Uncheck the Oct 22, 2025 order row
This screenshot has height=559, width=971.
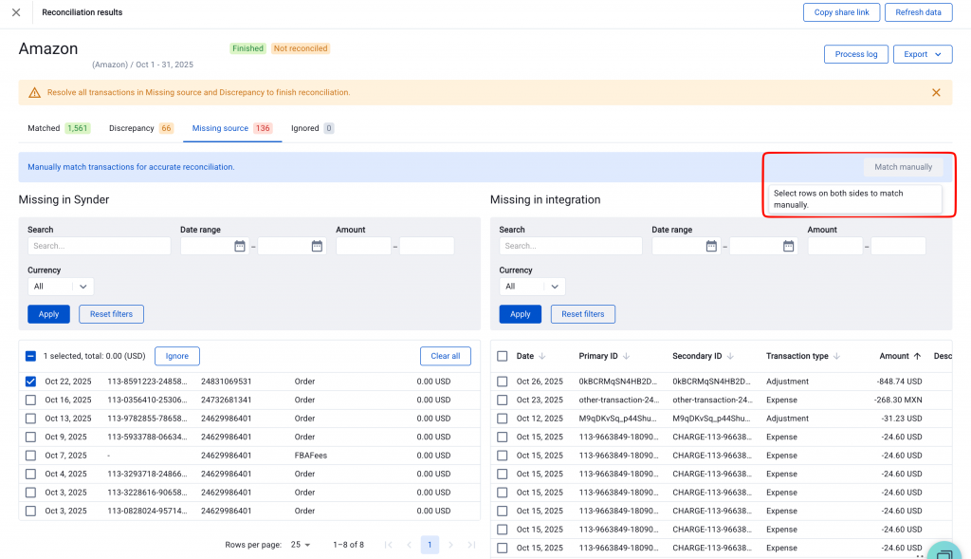[x=30, y=382]
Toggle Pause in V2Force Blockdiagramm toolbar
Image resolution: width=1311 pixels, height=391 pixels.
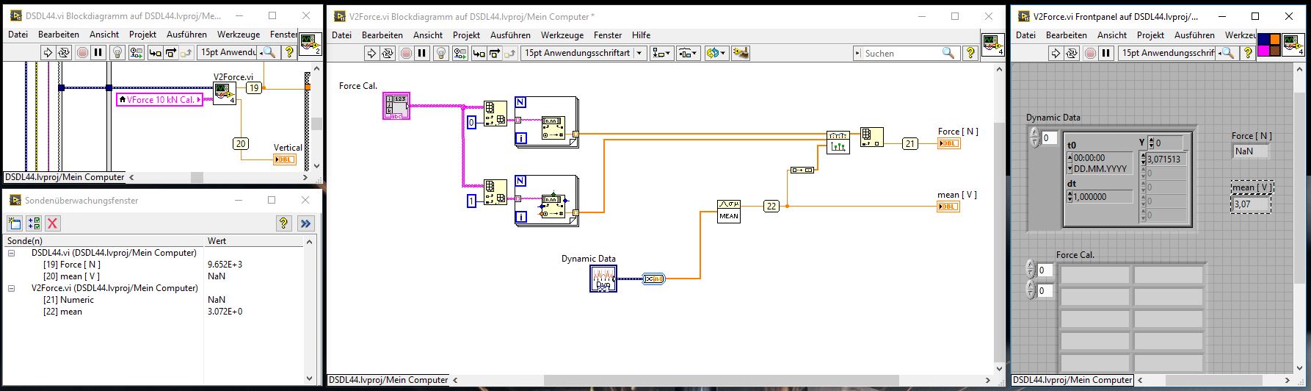click(x=422, y=53)
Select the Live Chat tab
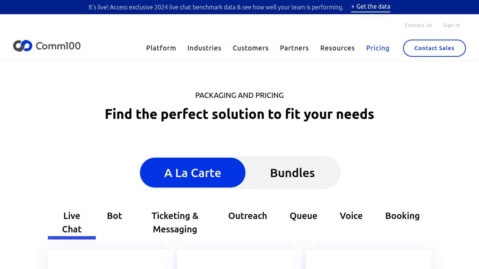 [72, 222]
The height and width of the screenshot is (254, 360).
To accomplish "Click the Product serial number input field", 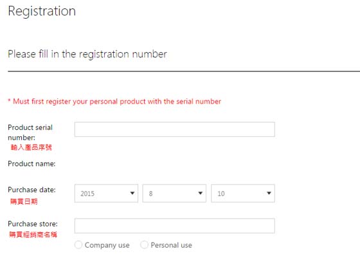I will click(x=174, y=129).
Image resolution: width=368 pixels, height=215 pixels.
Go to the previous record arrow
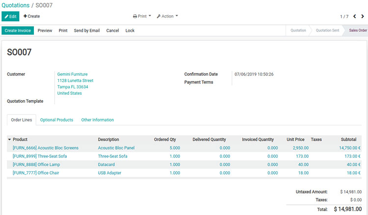point(355,16)
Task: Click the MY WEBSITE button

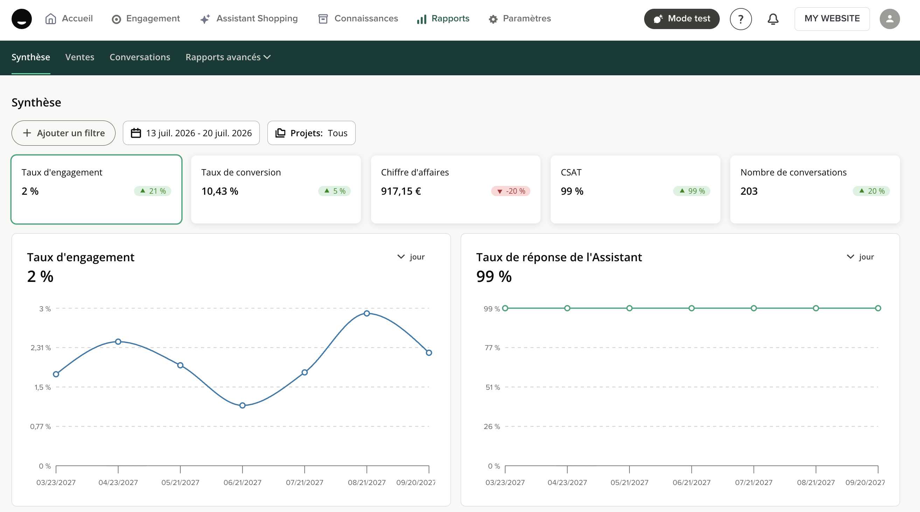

◆ ◆ ◆

# Set problem
Pick out each line in the rows above that contains the string "resolution", and copy those lines. Case counts.

# Solution for this task
Image resolution: width=1311 pixels, height=391 pixels.
Image resolution: width=368 pixels, height=215 pixels.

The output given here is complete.